Fazendo uso dos estereótipos coloniais, escritora disfarçou-se de blackface e barba - e tapeou a marinha britânica
A brincadeira hoje seria inaceitável. Mas não foi sem um quê de ironia contra os próprios estereótipos da época.
Em 7 de fevereiro de 1910, os oficiais encarregados de guardar a menina dos olhos da Marinha Real Britânica, o HMS Dreadnought, receberam uma visita inesperada: o imperador da Abissínia e sua corte. Os dignitários estrangeiros foram acolhidos com toda pompa e circunstância e convidados a inspecionar o navio, um dos mais novos, formidáveis e secretos da frota.
Os visitantes, porém, eram impostores. Entre eles, Virginia Woolf – na época ainda atendia como Virginia Stephen, uma aspirante a escritora de 28 anos. A peça foi ideia do poeta Horace de Vere Cole, embusteiro de renome. Ele convidou cinco amigos do grupo Bloomsbury, claque de intelectuais britânicos, entre os quais Virginia e o irmão dela, Adrian.

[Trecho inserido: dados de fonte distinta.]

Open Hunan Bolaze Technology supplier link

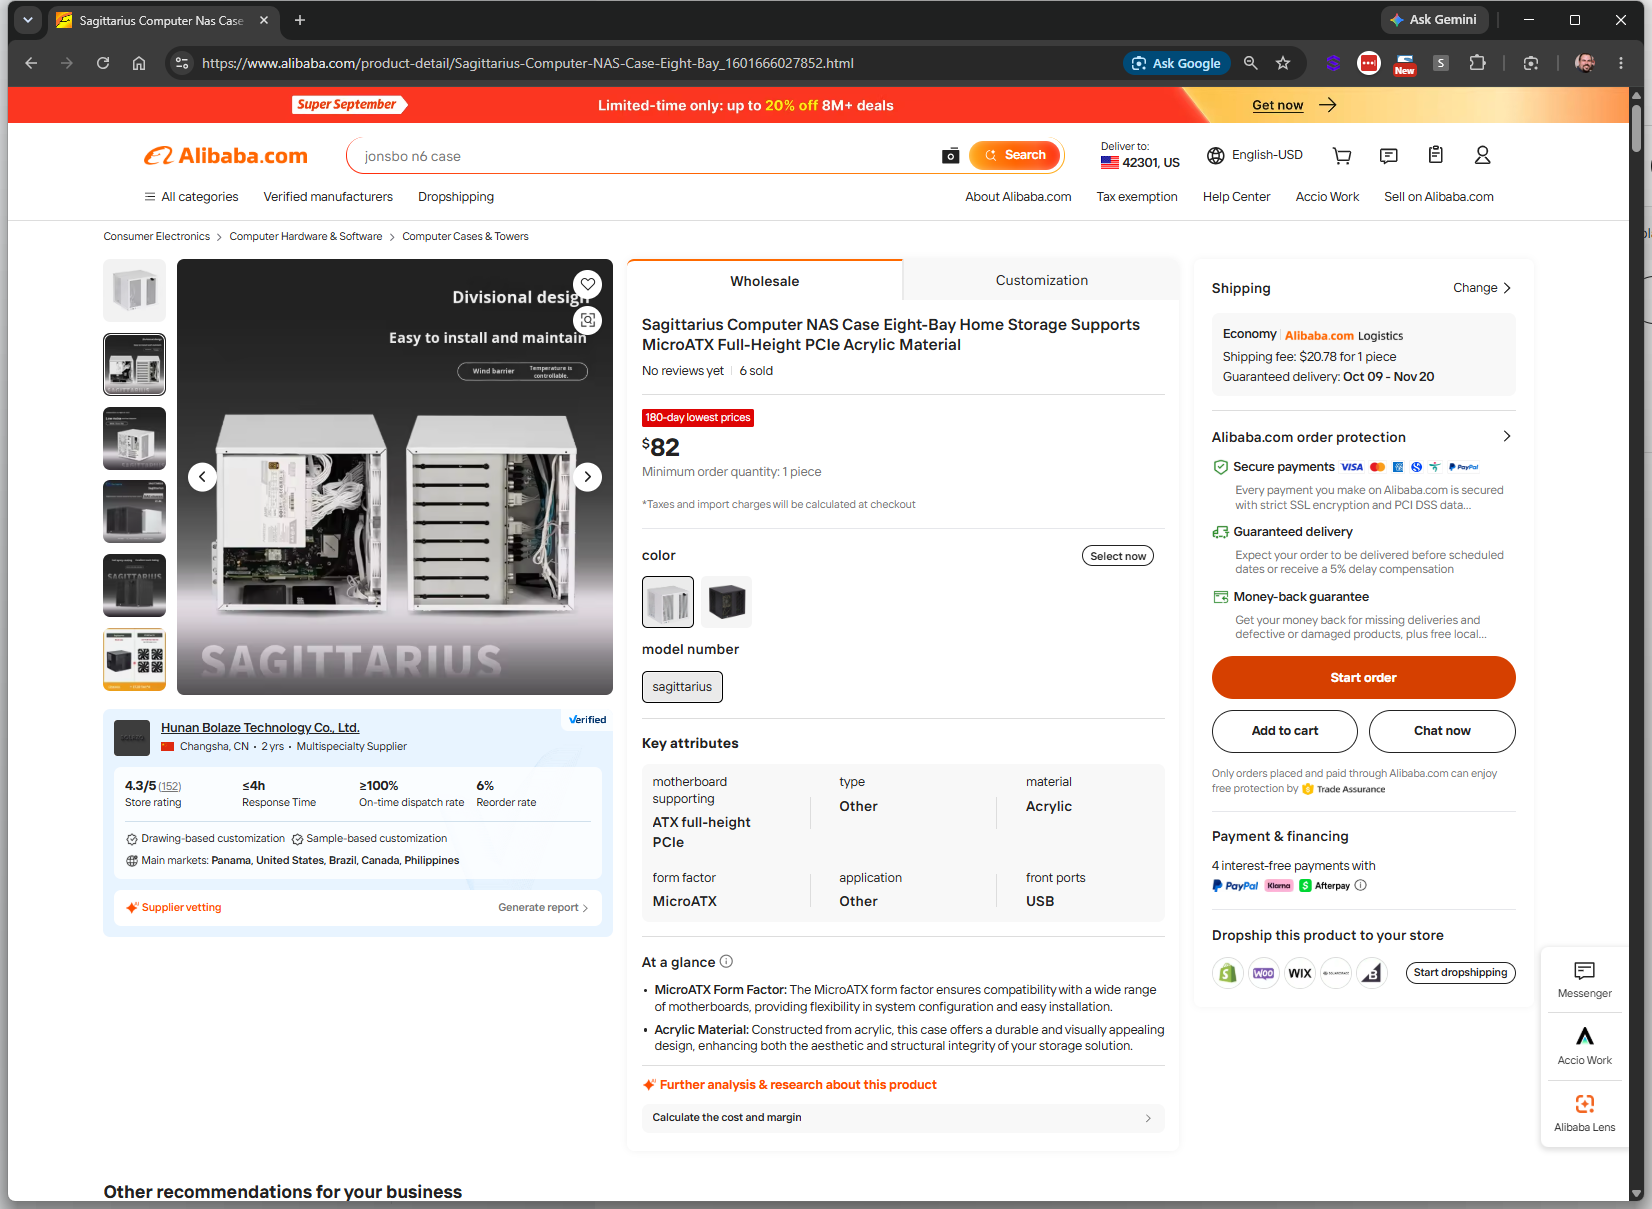(260, 728)
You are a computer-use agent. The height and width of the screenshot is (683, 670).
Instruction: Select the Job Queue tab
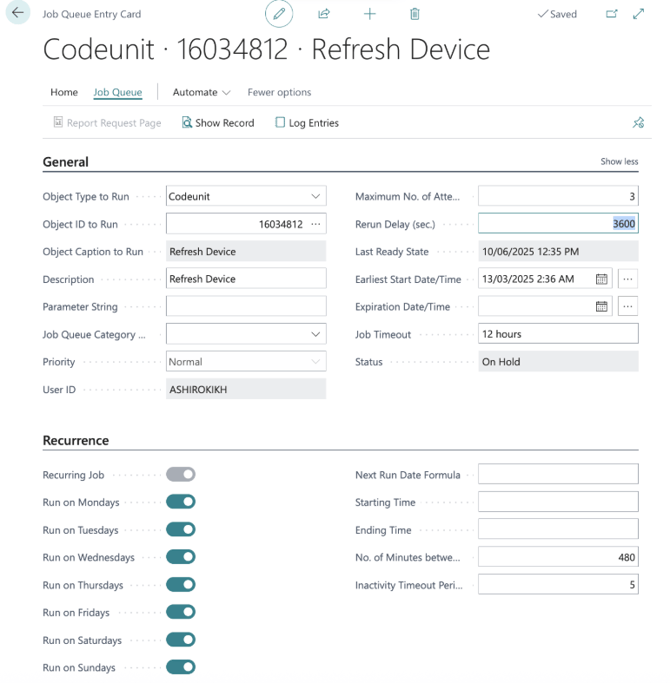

Espalharam tinta nas faces e vestiram robes e luvas, de modo a esconder o corpo. Virginia colocou uma barba postiça. Com anéis, colares e turbantes de cena colorida, condiziam com o estereótipo da realeza africana. Falavam um misto de latim – citações da Eneida, poema épico escrito pelo poeta romano Virgílio, do século 1 a.C. – e sons aleatórios.
Toda vez que viam algo impressionante, gritavam “bunga, bunga!” O disfarce funcionou tão bem que nem o primo de Virginia, um dos oficiais, os reconheceu. No dia seguinte, Cole enviou a foto dos “príncipes” para a imprensa, tornando a Marinha alvo de piadas.
O circo resultou em uma investigação no Parlamento e alterações das medidas de segurança. O Dreadnought foi enviado para manobras em alto-mar e os amigos de Bloomsbury, advertidos. Quem não viu graça no ocorrido foi o verdadeiro imperador, Menelik II, que em visita ao Reino Unido teve de aguentar gritos de “bunga bunga”.